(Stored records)
^^^^^^^^

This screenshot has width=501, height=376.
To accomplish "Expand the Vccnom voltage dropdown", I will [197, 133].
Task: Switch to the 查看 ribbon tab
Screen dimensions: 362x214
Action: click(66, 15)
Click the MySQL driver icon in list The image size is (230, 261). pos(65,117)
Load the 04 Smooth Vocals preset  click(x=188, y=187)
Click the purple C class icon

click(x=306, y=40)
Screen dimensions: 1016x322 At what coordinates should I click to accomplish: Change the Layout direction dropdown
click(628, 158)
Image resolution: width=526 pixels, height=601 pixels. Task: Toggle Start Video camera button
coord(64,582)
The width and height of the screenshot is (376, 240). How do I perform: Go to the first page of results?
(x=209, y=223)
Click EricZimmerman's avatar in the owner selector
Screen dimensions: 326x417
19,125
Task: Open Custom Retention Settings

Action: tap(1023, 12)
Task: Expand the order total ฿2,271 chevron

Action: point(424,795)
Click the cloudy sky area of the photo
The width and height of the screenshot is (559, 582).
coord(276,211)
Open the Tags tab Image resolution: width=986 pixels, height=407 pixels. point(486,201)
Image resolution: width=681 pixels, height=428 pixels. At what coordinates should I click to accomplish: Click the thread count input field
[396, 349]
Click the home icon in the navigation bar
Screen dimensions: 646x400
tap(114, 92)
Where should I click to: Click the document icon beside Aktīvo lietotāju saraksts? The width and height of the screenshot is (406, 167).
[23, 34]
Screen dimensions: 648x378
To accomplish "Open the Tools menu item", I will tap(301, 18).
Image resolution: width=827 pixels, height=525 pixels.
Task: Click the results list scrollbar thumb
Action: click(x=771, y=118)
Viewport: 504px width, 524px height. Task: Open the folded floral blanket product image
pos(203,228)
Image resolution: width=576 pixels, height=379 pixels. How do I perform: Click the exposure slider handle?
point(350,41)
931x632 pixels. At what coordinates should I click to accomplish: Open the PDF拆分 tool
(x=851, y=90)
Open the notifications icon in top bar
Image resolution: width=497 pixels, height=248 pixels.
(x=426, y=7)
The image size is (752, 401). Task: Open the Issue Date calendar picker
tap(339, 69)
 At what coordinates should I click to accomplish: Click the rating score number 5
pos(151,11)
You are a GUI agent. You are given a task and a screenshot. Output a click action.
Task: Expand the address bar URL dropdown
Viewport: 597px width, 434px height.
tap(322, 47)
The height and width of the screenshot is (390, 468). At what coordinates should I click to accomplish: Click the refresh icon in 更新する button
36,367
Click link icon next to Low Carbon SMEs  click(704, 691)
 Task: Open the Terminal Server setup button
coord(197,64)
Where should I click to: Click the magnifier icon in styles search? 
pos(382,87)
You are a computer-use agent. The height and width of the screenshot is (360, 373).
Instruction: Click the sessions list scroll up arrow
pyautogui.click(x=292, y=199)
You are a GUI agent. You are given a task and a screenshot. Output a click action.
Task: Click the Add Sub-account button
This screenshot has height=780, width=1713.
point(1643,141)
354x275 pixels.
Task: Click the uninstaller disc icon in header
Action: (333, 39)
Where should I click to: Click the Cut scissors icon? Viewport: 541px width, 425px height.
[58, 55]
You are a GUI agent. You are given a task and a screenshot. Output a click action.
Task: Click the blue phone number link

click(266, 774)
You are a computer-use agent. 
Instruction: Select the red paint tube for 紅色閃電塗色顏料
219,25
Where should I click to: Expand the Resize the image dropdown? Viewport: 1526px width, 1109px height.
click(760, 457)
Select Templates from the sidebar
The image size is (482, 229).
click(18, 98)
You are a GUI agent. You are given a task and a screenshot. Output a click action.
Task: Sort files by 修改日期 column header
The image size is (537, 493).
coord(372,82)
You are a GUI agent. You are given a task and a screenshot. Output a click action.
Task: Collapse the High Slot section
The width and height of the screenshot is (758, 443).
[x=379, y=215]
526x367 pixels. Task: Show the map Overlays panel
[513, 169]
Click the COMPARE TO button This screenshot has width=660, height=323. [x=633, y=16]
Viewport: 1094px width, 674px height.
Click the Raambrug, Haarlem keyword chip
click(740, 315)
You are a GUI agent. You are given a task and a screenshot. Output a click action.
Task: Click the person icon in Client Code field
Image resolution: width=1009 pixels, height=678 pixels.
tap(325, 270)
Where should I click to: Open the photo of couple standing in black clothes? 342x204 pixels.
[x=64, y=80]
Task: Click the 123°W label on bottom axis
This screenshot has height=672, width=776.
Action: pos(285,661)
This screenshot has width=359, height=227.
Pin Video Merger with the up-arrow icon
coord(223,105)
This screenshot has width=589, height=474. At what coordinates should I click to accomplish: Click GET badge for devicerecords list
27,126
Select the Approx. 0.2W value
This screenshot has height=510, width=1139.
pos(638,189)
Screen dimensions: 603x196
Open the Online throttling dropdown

^^^^^^^^

* [Task to carry out] Every record above has to appear again, word for word.

* [Answer section]
This screenshot has width=501, height=376.
To accomplish "Expand the Vccnom voltage dropdown", I will [197, 133].
Task: Switch to the 查看 ribbon tab
Screen dimensions: 362x214
Action: click(66, 15)
Click the MySQL driver icon in list The image size is (230, 261). pos(65,117)
Load the 04 Smooth Vocals preset  click(x=188, y=187)
Click the purple C class icon

click(x=306, y=40)
Screen dimensions: 1016x322 At what coordinates should I click to accomplish: Change the Layout direction dropdown
click(628, 158)
Image resolution: width=526 pixels, height=601 pixels. Task: Toggle Start Video camera button
coord(64,582)
The width and height of the screenshot is (376, 240). How do I perform: Go to the first page of results?
(x=209, y=223)
Click EricZimmerman's avatar in the owner selector
Screen dimensions: 326x417
19,125
Task: Open Custom Retention Settings

Action: tap(1023, 12)
Task: Expand the order total ฿2,271 chevron

Action: point(424,795)
Click the cloudy sky area of the photo
The width and height of the screenshot is (559, 582).
coord(276,211)
Open the Tags tab Image resolution: width=986 pixels, height=407 pixels. point(486,201)
Image resolution: width=681 pixels, height=428 pixels. At what coordinates should I click to accomplish: Click the thread count input field
[396, 349]
Click the home icon in the navigation bar
Screen dimensions: 646x400
tap(114, 92)
Where should I click to: Click the document icon beside Aktīvo lietotāju saraksts? The width and height of the screenshot is (406, 167).
[23, 34]
Screen dimensions: 648x378
To accomplish "Open the Tools menu item", I will tap(301, 18).
Image resolution: width=827 pixels, height=525 pixels.
Task: Click the results list scrollbar thumb
Action: click(x=771, y=118)
Viewport: 504px width, 524px height. Task: Open the folded floral blanket product image
pos(203,228)
Image resolution: width=576 pixels, height=379 pixels. How do I perform: Click the exposure slider handle?
point(350,41)
931x632 pixels. At what coordinates should I click to accomplish: Open the PDF拆分 tool
(x=851, y=90)
Open the notifications icon in top bar
Image resolution: width=497 pixels, height=248 pixels.
(x=426, y=7)
The image size is (752, 401). Task: Open the Issue Date calendar picker
tap(339, 69)
 At what coordinates should I click to accomplish: Click the rating score number 5
pos(151,11)
You are a GUI agent. You are given a task and a screenshot. Output a click action.
Task: Expand the address bar URL dropdown
Viewport: 597px width, 434px height.
tap(322, 47)
The height and width of the screenshot is (390, 468). At what coordinates should I click to accomplish: Click the refresh icon in 更新する button
36,367
Click link icon next to Low Carbon SMEs  click(704, 691)
 Task: Open the Terminal Server setup button
coord(197,64)
Where should I click to: Click the magnifier icon in styles search? 
pos(382,87)
You are a computer-use agent. The height and width of the screenshot is (360, 373).
Instruction: Click the sessions list scroll up arrow
pyautogui.click(x=292, y=199)
You are a GUI agent. You are given a task and a screenshot. Output a click action.
Task: Click the Add Sub-account button
This screenshot has height=780, width=1713.
point(1643,141)
354x275 pixels.
Task: Click the uninstaller disc icon in header
Action: (333, 39)
Where should I click to: Click the Cut scissors icon? Viewport: 541px width, 425px height.
[58, 55]
You are a GUI agent. You are given a task and a screenshot. Output a click action.
Task: Click the blue phone number link

click(266, 774)
You are a computer-use agent. 
Instruction: Select the red paint tube for 紅色閃電塗色顏料
219,25
Where should I click to: Expand the Resize the image dropdown? Viewport: 1526px width, 1109px height.
click(760, 457)
Select Templates from the sidebar
The image size is (482, 229).
click(18, 98)
You are a GUI agent. You are given a task and a screenshot. Output a click action.
Task: Sort files by 修改日期 column header
The image size is (537, 493).
coord(372,82)
You are a GUI agent. You are given a task and a screenshot. Output a click action.
Task: Collapse the High Slot section
The width and height of the screenshot is (758, 443).
[x=379, y=215]
526x367 pixels. Task: Show the map Overlays panel
[513, 169]
Click the COMPARE TO button This screenshot has width=660, height=323. [x=633, y=16]
Viewport: 1094px width, 674px height.
Click the Raambrug, Haarlem keyword chip
click(740, 315)
You are a GUI agent. You are given a task and a screenshot. Output a click action.
Task: Click the person icon in Client Code field
Image resolution: width=1009 pixels, height=678 pixels.
tap(325, 270)
Where should I click to: Open the photo of couple standing in black clothes? 342x204 pixels.
[x=64, y=80]
Task: Click the 123°W label on bottom axis
This screenshot has height=672, width=776.
Action: pos(285,661)
This screenshot has width=359, height=227.
Pin Video Merger with the up-arrow icon
coord(223,105)
This screenshot has width=589, height=474. At what coordinates should I click to accomplish: Click GET badge for devicerecords list
27,126
Select the Approx. 0.2W value
This screenshot has height=510, width=1139.
pos(638,189)
Screen dimensions: 603x196
Open the Online throttling dropdown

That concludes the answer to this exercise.